The use of eptinezumab (Vyepti) may be considered medically necessary when ALL of the following criteria are met:
- The individual must meet FDA-approved label for use (e.g., use outside of studied population will be considered investigational); and
- The requested medication must be prescribed by, or in consult with, a neurologist, or specialist in migraine treatment and prevention; and
- The individual must experience three (3) or more migraine days per month; and
- The individual must have failed two (2)-month trials of at least two (2) of the following agents from different therapeutic classes, as evidenced by paid claims or pharmacy printouts:
- amitriptyline, atenolol, divalproex sodium, metoprolol, nadolol, propranolol, timolol, topiramate, venlafaxine; and
- Documentation must include clinical notes regarding failure of prior treatments to reduce migraine frequency after each two (2)-month trial; and
- The individual must have failed a three (3)-month trial of each self-administered CGRP (Ajovy, Emgality, and Aimovig), as evidenced by paid claims or pharmacy printouts.
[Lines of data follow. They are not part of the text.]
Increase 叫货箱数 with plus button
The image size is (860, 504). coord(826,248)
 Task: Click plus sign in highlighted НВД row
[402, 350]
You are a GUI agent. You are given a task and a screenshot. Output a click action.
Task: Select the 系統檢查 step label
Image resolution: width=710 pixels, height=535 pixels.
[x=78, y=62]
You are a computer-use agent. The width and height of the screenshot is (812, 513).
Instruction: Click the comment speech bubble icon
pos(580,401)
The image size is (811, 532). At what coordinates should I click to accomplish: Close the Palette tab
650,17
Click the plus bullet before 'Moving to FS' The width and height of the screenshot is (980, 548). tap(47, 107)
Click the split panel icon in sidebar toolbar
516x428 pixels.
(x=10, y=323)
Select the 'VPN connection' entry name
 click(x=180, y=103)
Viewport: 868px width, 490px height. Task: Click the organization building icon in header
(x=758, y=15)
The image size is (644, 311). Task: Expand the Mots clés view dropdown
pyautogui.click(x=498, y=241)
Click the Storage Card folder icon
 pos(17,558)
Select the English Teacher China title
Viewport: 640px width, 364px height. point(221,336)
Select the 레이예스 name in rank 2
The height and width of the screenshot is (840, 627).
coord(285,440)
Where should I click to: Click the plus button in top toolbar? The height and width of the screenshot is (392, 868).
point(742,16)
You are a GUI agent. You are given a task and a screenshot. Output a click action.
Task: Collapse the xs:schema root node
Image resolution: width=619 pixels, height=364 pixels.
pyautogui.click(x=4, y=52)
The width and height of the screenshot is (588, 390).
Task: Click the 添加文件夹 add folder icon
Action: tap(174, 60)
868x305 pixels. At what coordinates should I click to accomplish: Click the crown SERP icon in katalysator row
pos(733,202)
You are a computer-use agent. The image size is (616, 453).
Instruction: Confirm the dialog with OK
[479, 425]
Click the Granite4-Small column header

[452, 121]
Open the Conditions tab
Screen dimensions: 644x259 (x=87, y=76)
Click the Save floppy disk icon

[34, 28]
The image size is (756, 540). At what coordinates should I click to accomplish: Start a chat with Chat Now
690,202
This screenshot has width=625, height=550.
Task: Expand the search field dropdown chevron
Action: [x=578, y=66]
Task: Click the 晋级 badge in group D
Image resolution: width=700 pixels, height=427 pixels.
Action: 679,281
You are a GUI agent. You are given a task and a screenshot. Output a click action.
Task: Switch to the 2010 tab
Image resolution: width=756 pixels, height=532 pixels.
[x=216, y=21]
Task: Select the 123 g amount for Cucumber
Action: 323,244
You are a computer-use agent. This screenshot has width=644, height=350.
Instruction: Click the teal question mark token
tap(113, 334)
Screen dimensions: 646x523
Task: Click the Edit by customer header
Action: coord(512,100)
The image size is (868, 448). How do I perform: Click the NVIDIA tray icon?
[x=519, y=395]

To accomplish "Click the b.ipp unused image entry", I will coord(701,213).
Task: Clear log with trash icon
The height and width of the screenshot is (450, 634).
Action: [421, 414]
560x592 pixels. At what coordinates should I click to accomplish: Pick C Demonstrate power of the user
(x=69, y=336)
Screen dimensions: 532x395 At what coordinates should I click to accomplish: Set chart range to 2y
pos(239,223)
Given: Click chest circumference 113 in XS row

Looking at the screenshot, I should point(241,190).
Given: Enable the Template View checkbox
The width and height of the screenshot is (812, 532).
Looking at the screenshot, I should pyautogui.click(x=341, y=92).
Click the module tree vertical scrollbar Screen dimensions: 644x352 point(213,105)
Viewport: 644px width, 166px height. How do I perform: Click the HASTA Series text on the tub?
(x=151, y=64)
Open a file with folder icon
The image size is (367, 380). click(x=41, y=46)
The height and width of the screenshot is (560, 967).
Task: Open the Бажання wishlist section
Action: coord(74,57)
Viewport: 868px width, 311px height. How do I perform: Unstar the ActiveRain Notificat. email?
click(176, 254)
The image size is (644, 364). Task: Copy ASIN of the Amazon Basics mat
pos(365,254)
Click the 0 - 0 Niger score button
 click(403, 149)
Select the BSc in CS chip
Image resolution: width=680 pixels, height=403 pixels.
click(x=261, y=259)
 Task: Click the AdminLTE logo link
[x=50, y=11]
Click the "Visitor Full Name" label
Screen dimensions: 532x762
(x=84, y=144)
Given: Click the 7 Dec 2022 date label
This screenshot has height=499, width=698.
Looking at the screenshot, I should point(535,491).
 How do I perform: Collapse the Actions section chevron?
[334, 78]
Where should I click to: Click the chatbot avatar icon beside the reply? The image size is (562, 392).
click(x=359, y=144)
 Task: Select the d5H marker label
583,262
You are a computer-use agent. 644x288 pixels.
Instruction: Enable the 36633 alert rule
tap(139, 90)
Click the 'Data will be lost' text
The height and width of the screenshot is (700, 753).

Initial Authorization: Six (6) months
Continuation of therapy with eptinezumab (Vyepti) may be considered medically necessary when the following is met:
- The individual must have experienced at least a 50% reduction in migraine days from baseline, since starting treatment with eptinezumab (Vyepti).
The use of eptinezumab (Vyepti) for all other indications not listed in this policy is considered experimental/investigational and therefore non-covered because the safety and/or effectiveness cannot be established by the available published peer-reviewed literature.